- Material provided -
━━━━━━━━━━

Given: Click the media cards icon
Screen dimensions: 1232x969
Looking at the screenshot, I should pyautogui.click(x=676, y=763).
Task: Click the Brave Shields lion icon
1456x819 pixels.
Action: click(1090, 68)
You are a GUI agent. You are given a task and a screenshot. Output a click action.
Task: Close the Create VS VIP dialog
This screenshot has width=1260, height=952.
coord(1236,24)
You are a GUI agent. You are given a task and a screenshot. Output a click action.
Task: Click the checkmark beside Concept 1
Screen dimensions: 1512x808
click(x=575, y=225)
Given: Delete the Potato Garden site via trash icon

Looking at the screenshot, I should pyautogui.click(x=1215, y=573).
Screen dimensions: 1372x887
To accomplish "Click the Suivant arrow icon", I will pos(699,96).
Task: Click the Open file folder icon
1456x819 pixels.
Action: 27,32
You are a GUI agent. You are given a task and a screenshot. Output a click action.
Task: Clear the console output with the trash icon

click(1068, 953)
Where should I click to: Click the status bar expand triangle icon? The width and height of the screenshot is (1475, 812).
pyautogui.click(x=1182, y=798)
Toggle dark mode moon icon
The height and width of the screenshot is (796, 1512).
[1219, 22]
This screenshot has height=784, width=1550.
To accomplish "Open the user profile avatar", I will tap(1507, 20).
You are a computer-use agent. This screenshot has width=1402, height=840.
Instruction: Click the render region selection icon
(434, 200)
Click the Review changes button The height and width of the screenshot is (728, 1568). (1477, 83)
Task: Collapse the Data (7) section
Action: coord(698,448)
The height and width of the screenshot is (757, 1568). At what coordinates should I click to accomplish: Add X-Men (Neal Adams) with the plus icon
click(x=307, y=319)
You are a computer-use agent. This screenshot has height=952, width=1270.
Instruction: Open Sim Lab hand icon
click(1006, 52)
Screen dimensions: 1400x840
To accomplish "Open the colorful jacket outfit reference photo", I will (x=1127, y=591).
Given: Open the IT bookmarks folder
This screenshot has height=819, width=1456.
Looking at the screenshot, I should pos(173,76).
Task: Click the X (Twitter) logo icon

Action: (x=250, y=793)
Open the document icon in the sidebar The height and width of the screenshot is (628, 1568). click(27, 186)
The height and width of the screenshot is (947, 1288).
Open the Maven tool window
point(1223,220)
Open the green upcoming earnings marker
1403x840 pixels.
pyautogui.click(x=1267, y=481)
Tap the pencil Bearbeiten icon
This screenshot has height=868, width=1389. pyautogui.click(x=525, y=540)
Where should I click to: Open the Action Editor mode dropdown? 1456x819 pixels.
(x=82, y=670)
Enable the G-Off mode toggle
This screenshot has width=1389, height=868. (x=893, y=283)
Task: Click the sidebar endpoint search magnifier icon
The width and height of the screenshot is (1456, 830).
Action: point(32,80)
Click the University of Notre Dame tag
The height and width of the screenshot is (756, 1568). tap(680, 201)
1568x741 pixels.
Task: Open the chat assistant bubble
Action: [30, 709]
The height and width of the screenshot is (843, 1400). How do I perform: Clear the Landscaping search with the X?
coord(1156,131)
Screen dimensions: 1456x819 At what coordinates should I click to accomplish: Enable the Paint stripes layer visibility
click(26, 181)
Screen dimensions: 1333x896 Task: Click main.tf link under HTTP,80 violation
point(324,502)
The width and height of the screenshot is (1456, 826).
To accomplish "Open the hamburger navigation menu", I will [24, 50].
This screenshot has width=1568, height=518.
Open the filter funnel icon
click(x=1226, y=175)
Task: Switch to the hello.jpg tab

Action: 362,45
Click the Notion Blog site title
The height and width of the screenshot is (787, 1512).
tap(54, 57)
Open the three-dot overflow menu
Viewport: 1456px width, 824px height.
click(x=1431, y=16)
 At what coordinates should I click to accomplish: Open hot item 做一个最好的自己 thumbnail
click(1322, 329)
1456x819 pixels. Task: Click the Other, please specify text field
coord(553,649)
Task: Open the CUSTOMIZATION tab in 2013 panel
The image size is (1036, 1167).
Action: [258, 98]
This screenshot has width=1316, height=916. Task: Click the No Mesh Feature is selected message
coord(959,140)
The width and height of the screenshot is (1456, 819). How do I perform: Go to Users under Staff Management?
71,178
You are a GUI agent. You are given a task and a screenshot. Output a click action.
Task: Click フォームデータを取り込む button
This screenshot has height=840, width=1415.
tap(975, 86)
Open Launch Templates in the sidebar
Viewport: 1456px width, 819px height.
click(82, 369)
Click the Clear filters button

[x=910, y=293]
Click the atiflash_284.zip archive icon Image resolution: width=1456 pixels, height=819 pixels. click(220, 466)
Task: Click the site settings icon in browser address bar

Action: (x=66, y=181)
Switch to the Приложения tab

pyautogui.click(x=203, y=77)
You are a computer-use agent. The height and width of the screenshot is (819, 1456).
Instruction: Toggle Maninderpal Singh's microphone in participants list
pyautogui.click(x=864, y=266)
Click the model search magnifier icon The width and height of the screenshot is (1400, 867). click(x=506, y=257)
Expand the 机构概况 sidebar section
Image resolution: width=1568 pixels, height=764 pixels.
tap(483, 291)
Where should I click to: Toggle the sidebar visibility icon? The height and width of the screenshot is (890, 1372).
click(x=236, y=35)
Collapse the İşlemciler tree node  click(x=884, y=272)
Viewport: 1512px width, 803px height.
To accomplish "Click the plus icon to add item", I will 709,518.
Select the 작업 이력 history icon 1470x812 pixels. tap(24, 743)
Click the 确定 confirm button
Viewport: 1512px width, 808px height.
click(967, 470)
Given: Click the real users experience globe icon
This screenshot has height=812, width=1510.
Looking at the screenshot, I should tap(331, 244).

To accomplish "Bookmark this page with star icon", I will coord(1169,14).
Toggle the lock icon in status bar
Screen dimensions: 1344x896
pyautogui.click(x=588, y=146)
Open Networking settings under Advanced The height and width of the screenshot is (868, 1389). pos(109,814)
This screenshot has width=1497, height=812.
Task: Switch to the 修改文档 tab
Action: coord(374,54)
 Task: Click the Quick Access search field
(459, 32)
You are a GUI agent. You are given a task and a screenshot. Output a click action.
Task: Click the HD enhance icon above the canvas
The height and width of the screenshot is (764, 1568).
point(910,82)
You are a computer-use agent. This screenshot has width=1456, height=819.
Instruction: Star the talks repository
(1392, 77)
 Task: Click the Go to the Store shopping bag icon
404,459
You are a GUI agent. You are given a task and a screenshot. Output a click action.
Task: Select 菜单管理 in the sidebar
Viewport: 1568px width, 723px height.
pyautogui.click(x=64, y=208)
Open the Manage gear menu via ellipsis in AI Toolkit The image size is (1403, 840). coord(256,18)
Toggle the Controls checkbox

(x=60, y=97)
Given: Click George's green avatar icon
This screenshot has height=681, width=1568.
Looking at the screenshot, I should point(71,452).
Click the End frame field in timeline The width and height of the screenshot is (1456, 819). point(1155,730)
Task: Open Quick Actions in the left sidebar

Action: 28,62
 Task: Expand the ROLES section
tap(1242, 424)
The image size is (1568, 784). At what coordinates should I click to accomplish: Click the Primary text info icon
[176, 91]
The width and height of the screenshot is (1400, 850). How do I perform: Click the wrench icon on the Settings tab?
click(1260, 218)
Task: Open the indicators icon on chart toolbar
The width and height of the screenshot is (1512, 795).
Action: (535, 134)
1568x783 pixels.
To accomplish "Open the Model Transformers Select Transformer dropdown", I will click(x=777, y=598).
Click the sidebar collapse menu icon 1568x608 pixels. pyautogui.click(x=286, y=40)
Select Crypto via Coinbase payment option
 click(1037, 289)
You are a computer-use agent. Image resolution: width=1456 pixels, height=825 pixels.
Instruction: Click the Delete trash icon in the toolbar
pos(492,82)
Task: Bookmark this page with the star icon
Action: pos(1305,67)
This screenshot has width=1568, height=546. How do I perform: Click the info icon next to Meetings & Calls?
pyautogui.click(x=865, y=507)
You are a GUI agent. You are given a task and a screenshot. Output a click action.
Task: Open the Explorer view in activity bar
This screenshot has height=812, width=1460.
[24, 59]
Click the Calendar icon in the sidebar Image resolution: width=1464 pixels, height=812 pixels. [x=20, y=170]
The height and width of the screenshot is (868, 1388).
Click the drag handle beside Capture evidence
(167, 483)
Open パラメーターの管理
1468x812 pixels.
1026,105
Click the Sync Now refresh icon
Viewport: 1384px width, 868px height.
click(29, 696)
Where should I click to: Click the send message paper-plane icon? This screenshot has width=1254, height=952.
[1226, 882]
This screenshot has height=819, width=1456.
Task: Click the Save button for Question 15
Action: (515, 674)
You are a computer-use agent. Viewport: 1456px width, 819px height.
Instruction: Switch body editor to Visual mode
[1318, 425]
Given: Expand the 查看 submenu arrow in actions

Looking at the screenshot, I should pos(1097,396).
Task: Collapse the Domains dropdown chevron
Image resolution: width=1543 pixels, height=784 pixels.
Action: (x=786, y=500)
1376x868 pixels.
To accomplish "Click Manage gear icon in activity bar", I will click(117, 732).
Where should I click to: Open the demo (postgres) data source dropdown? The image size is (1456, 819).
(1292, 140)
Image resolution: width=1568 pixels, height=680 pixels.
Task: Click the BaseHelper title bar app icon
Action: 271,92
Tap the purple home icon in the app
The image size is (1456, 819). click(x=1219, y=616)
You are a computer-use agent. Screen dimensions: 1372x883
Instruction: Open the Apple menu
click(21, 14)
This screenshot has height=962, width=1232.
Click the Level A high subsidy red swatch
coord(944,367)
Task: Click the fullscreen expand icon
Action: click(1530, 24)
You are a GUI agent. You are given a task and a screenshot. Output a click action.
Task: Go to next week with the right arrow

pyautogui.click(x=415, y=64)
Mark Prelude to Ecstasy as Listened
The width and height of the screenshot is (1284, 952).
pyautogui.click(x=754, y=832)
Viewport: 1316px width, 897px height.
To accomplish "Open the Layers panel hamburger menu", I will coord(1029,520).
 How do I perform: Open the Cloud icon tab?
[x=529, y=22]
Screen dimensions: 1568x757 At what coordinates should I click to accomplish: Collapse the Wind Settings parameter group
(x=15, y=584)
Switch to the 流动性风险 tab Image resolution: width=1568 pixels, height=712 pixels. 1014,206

━━━━━━━━━━

Reproduce, word for word and in full, only the lines above that start at the line with "Task: Expand the ROLES section" and run through the line with "1568x783 pixels.", both ends included.

- Output -
 Task: Expand the ROLES section
tap(1242, 424)
The image size is (1568, 784). At what coordinates should I click to accomplish: Click the Primary text info icon
[176, 91]
The width and height of the screenshot is (1400, 850). How do I perform: Click the wrench icon on the Settings tab?
click(1260, 218)
Task: Open the indicators icon on chart toolbar
The width and height of the screenshot is (1512, 795).
Action: (535, 134)
1568x783 pixels.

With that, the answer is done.